When you reach the listing below, copy each line exactly.

* Data for review:
----

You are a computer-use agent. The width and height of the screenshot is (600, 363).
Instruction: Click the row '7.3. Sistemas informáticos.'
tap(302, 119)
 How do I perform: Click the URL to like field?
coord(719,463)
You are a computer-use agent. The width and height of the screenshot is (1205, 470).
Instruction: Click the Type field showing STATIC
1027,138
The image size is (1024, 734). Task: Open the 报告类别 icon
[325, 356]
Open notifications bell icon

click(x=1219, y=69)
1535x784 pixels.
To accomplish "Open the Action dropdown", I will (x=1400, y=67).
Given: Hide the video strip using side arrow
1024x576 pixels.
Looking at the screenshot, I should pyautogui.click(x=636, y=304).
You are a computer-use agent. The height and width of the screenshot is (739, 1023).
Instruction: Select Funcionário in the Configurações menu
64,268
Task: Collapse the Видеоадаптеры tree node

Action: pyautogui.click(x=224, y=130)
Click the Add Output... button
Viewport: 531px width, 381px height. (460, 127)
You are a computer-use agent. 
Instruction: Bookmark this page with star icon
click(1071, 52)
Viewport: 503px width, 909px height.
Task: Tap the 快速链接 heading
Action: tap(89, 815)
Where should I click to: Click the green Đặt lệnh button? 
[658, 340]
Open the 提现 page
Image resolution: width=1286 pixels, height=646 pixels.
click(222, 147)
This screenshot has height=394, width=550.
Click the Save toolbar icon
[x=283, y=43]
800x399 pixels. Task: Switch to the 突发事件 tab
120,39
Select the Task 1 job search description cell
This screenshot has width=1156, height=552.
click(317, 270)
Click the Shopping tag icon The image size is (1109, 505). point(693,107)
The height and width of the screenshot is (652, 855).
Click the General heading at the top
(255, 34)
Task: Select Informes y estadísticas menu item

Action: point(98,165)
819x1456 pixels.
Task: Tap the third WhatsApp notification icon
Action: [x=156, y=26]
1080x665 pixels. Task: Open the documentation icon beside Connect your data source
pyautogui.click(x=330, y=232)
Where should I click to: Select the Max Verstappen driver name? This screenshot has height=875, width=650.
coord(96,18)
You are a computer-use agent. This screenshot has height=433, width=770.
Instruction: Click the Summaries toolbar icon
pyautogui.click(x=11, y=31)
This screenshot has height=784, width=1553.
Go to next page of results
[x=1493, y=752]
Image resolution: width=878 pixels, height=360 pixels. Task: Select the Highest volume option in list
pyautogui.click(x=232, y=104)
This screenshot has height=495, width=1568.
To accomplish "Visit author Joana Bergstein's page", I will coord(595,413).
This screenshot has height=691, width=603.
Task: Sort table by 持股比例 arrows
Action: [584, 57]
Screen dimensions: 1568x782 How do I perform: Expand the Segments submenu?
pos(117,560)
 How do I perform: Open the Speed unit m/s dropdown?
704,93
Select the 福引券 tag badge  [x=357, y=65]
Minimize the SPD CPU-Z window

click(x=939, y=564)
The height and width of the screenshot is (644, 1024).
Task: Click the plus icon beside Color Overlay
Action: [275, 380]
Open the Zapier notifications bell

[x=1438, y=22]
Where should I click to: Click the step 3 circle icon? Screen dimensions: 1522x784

----

* Written answer:
You are a computer-use agent. The width and height of the screenshot is (600, 363).
Instruction: Click the row '7.3. Sistemas informáticos.'
tap(302, 119)
 How do I perform: Click the URL to like field?
coord(719,463)
You are a computer-use agent. The width and height of the screenshot is (1205, 470).
Instruction: Click the Type field showing STATIC
1027,138
The image size is (1024, 734). Task: Open the 报告类别 icon
[325, 356]
Open notifications bell icon

click(x=1219, y=69)
1535x784 pixels.
To accomplish "Open the Action dropdown", I will (x=1400, y=67).
Given: Hide the video strip using side arrow
1024x576 pixels.
Looking at the screenshot, I should pyautogui.click(x=636, y=304).
You are a computer-use agent. The height and width of the screenshot is (739, 1023).
Instruction: Select Funcionário in the Configurações menu
64,268
Task: Collapse the Видеоадаптеры tree node

Action: pyautogui.click(x=224, y=130)
Click the Add Output... button
Viewport: 531px width, 381px height. (460, 127)
You are a computer-use agent. 
Instruction: Bookmark this page with star icon
click(1071, 52)
Viewport: 503px width, 909px height.
Task: Tap the 快速链接 heading
Action: tap(89, 815)
Where should I click to: Click the green Đặt lệnh button? 
[658, 340]
Open the 提现 page
Image resolution: width=1286 pixels, height=646 pixels.
click(222, 147)
This screenshot has height=394, width=550.
Click the Save toolbar icon
[x=283, y=43]
800x399 pixels. Task: Switch to the 突发事件 tab
120,39
Select the Task 1 job search description cell
This screenshot has width=1156, height=552.
click(317, 270)
Click the Shopping tag icon The image size is (1109, 505). point(693,107)
The height and width of the screenshot is (652, 855).
Click the General heading at the top
(255, 34)
Task: Select Informes y estadísticas menu item

Action: point(98,165)
819x1456 pixels.
Task: Tap the third WhatsApp notification icon
Action: [x=156, y=26]
1080x665 pixels. Task: Open the documentation icon beside Connect your data source
pyautogui.click(x=330, y=232)
Where should I click to: Select the Max Verstappen driver name? This screenshot has height=875, width=650.
coord(96,18)
You are a computer-use agent. This screenshot has height=433, width=770.
Instruction: Click the Summaries toolbar icon
pyautogui.click(x=11, y=31)
This screenshot has height=784, width=1553.
Go to next page of results
[x=1493, y=752]
Image resolution: width=878 pixels, height=360 pixels. Task: Select the Highest volume option in list
pyautogui.click(x=232, y=104)
This screenshot has height=495, width=1568.
To accomplish "Visit author Joana Bergstein's page", I will coord(595,413).
This screenshot has height=691, width=603.
Task: Sort table by 持股比例 arrows
Action: [584, 57]
Screen dimensions: 1568x782 How do I perform: Expand the Segments submenu?
pos(117,560)
 How do I perform: Open the Speed unit m/s dropdown?
704,93
Select the 福引券 tag badge  [x=357, y=65]
Minimize the SPD CPU-Z window

click(x=939, y=564)
The height and width of the screenshot is (644, 1024).
Task: Click the plus icon beside Color Overlay
Action: [275, 380]
Open the Zapier notifications bell

[x=1438, y=22]
Where should I click to: Click the step 3 circle icon? Screen dimensions: 1522x784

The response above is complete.